## Quoted passage
This week, the New York Times published an editorial entitled “Earth, Wind, and Liars” by economist Paul Krugman. In it, Krugman argues that the costs of renewable energy—wind in particular—have fallen so dramatically that “…there is no longer any reason to believe that it would be hard to drastically “decarbonize” the economy. Indeed, there is no reason to believe that doing so would impose any significant economic cost.”
While we share Krugman’s enthusiasm for the rapidly declining costs of wind, solar, energy storage, and other low- or zero-carbon technologies, the op-ed leaves readers with the impression that decarbonization would be cheap and easy if it weren’t for entrenched fossil fuel interests impeding government policy. We disagree.
While it’s certainly true that some in Washington, not least the Trump administration, have pursued policies aimed at slowing or reversing the recent reductions in US greenhouse gas emissions, there are still numerous economic and societal barriers to rapid decarbonization.
The energy system is enormous, and it changes slowly. Globally, fossil fuels currently provide 81 percent of global primary energy. In the United States, the number is 80 percent. While wind and solar have grown rapidly in recent years, they together account for just 1 percent of the global energy supply, and in the United States just 2 percent. Even if they grow rapidly, the sheer scale of the energy system means that even the most rapid transition would take many decades.

## Entries supplied
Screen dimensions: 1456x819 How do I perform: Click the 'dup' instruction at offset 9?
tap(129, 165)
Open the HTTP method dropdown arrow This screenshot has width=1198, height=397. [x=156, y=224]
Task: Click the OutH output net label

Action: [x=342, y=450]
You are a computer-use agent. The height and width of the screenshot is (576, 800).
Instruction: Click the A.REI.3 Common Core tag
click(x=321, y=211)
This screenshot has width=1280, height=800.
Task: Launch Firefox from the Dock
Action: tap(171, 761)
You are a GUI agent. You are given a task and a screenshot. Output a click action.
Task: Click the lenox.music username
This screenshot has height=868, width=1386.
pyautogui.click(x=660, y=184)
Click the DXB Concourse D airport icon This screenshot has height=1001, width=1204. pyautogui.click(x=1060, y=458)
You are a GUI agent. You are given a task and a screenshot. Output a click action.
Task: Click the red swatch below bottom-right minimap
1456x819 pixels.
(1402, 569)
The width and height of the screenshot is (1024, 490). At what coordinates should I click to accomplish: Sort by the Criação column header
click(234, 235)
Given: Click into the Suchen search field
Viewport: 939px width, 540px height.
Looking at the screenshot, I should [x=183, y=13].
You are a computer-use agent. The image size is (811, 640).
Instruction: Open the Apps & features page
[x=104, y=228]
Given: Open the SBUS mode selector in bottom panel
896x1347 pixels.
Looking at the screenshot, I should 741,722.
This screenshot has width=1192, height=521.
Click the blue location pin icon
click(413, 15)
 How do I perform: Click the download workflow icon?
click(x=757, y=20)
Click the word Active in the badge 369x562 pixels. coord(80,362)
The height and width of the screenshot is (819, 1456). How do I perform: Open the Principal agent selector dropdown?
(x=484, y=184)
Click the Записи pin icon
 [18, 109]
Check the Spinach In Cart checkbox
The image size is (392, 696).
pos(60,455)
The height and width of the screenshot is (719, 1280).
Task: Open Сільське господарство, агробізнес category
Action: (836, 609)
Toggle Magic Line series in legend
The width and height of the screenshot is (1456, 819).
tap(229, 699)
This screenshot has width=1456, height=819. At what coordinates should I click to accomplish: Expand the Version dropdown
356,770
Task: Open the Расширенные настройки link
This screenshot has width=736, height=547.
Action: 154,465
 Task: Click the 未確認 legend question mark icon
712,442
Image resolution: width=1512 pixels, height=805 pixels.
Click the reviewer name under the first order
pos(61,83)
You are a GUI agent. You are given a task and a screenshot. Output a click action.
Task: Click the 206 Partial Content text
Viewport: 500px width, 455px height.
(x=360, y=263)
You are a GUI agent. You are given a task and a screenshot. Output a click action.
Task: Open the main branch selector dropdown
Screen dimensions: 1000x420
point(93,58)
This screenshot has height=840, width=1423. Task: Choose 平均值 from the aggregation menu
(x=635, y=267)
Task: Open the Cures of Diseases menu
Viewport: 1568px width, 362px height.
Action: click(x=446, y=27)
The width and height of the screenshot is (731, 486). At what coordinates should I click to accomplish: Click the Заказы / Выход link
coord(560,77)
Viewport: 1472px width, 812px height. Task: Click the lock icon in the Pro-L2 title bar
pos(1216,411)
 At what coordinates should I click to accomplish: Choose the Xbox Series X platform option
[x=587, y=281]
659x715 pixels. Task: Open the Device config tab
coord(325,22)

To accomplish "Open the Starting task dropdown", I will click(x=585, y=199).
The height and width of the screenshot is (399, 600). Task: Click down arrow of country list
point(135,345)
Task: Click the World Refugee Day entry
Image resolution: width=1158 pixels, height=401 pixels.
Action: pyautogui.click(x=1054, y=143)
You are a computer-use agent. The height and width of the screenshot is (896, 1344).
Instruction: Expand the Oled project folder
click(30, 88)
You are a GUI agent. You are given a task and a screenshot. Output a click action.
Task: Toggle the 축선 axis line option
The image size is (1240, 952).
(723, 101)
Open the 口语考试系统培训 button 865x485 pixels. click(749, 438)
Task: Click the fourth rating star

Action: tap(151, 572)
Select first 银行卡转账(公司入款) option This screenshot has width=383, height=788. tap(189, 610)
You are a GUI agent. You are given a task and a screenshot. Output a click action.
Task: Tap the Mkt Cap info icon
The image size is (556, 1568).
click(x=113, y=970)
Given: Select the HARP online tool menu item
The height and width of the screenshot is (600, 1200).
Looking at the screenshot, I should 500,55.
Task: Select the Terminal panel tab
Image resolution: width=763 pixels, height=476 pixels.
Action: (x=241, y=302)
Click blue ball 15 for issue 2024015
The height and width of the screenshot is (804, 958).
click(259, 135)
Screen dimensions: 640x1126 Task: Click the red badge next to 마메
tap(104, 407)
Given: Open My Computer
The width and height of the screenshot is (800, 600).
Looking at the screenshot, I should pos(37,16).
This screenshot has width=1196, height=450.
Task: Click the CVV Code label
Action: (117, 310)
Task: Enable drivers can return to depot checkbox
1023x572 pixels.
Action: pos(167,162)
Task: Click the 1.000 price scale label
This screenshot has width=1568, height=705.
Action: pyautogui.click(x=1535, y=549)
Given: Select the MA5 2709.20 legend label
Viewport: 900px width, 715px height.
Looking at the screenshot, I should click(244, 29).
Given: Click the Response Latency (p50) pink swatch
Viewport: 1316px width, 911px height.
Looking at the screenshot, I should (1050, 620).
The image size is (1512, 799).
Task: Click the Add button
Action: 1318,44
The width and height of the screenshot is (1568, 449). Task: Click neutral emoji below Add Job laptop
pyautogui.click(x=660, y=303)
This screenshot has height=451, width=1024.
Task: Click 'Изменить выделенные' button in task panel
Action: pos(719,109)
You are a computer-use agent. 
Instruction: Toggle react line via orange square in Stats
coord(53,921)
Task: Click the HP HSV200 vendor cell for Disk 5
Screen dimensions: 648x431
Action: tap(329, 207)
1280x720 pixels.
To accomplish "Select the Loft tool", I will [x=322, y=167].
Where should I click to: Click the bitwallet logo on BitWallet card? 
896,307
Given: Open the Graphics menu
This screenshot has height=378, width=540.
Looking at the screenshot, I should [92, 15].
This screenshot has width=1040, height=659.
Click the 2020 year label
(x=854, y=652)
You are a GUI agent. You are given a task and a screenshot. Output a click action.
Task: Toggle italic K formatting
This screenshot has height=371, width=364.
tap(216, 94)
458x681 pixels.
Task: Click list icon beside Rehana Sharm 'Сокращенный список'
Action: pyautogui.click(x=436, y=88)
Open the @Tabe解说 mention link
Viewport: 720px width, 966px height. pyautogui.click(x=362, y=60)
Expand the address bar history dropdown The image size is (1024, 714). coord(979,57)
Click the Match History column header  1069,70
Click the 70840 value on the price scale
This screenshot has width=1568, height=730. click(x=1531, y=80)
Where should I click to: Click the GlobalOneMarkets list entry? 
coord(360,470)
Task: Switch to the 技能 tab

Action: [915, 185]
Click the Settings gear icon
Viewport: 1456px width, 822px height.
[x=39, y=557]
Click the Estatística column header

## Short exercise
Reproduce word for word the part of the decarbonization passage above between "This week, the" and "policy. We disagree.", inclusive.

## Final result
This week, the New York Times published an editorial entitled “Earth, Wind, and Liars” by economist Paul Krugman. In it, Krugman argues that the costs of renewable energy—wind in particular—have fallen so dramatically that “…there is no longer any reason to believe that it would be hard to drastically “decarbonize” the economy. Indeed, there is no reason to believe that doing so would impose any significant economic cost.”
While we share Krugman’s enthusiasm for the rapidly declining costs of wind, solar, energy storage, and other low- or zero-carbon technologies, the op-ed leaves readers with the impression that decarbonization would be cheap and easy if it weren’t for entrenched fossil fuel interests impeding government policy. We disagree.